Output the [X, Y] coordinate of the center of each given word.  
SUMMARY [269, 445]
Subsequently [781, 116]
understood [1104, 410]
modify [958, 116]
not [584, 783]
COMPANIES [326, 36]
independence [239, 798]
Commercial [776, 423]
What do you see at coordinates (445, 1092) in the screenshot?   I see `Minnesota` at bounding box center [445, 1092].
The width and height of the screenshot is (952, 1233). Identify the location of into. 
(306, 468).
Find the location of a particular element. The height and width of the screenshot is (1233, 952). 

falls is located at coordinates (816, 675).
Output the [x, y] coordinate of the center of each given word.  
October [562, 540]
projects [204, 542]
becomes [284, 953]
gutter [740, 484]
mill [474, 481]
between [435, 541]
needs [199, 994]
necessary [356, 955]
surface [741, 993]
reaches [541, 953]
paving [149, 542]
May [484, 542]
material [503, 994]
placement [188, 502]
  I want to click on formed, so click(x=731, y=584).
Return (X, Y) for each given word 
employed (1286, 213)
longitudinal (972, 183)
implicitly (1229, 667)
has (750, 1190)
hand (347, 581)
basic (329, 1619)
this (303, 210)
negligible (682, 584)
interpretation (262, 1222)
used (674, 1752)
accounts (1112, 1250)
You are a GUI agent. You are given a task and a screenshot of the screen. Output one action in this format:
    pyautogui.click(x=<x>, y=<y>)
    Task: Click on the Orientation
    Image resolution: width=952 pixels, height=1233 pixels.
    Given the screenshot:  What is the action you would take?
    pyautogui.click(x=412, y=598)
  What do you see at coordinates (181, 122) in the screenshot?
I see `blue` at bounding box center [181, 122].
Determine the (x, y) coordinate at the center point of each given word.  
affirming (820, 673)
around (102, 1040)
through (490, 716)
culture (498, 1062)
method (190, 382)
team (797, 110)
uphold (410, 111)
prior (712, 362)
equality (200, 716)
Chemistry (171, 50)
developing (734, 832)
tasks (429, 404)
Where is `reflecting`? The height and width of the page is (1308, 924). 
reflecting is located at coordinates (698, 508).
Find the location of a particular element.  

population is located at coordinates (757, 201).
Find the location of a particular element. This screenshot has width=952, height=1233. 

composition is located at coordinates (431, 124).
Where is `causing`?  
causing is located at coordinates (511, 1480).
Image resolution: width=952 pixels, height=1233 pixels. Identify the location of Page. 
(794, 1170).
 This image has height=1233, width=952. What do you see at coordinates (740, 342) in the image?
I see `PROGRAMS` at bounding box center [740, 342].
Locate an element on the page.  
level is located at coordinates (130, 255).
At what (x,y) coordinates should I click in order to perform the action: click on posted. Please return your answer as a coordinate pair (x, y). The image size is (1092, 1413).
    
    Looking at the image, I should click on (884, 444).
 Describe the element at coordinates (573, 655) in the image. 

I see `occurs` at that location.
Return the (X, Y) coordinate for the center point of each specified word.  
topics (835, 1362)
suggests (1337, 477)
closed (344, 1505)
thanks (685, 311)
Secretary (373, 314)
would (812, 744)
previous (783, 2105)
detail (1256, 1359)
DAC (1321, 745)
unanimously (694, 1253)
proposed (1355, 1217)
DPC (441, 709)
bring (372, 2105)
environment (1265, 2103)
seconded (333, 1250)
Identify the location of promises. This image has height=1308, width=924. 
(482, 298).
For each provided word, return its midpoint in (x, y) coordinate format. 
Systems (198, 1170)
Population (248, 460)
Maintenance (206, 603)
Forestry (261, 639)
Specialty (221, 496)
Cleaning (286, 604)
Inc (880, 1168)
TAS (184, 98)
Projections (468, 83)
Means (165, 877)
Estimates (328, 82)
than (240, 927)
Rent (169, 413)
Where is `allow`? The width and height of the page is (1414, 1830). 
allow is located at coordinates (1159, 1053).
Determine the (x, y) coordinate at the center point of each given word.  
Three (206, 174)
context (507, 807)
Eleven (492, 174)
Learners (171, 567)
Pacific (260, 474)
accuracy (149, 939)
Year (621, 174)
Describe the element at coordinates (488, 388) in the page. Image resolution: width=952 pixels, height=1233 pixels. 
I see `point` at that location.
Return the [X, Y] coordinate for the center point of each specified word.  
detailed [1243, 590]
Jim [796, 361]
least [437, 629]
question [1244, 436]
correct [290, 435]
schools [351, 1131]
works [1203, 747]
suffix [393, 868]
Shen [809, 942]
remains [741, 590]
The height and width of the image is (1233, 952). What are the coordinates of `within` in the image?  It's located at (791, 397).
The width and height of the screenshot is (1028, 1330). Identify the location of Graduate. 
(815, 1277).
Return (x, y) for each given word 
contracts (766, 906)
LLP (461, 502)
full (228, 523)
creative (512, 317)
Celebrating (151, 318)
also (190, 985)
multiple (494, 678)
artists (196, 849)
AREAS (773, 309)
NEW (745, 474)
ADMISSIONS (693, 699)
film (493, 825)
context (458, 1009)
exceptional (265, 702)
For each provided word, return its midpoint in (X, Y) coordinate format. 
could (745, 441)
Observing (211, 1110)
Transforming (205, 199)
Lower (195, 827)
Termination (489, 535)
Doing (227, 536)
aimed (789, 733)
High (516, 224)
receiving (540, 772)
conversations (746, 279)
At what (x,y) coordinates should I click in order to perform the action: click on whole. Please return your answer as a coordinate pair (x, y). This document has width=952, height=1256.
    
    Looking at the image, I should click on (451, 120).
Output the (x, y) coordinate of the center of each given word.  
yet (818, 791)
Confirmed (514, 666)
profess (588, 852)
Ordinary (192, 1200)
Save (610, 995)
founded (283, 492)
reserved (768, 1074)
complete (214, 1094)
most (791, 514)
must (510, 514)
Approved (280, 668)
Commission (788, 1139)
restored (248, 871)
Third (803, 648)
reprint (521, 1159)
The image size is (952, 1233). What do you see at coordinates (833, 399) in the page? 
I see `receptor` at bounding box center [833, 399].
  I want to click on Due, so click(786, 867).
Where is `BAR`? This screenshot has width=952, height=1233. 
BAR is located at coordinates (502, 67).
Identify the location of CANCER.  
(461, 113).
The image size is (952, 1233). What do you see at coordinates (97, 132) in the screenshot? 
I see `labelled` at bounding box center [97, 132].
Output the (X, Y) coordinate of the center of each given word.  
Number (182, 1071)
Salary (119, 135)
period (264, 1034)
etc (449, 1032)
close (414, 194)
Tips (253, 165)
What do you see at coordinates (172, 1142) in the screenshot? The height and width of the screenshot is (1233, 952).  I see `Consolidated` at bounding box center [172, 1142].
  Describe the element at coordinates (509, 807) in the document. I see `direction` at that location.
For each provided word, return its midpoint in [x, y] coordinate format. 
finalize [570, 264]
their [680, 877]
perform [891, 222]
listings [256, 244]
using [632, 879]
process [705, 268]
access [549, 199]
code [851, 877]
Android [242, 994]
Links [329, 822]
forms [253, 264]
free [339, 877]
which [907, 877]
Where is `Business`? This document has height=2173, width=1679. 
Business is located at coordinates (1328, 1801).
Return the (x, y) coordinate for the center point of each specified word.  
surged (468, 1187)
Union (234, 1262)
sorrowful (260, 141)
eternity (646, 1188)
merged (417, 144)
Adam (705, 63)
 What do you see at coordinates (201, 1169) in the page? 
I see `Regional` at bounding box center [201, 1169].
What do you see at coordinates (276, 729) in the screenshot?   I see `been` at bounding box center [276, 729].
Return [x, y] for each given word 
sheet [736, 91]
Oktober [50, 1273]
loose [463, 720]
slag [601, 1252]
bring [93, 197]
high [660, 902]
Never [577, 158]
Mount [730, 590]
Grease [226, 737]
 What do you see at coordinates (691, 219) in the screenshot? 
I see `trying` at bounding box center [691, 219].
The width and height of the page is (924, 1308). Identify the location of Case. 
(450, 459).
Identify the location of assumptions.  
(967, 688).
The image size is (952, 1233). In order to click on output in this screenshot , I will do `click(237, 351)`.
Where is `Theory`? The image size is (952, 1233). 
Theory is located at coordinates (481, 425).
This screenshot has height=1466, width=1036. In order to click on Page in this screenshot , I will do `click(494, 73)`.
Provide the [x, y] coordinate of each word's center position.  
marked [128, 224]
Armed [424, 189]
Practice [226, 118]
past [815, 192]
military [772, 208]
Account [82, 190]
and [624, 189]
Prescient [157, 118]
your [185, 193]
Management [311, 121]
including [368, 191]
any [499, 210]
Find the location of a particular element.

● **Objective**: Render the part of the listing that opens with the line containing "remains [741, 590]" and closes with the line containing "(815, 1277)." as a Markdown table with the columns Row and Line. Number each line in order, and leave out any blank lines.

● **Full response**:
| Row | Line |
|---|---|
| 1 | remains [741, 590] |
| 2 | The height and width of the image is (1233, 952). What are the coordinates of `within` in the image?  It's located at (791, 397). |
| 3 | The width and height of the screenshot is (1028, 1330). Identify the location of Graduate.  |
| 4 | (815, 1277). |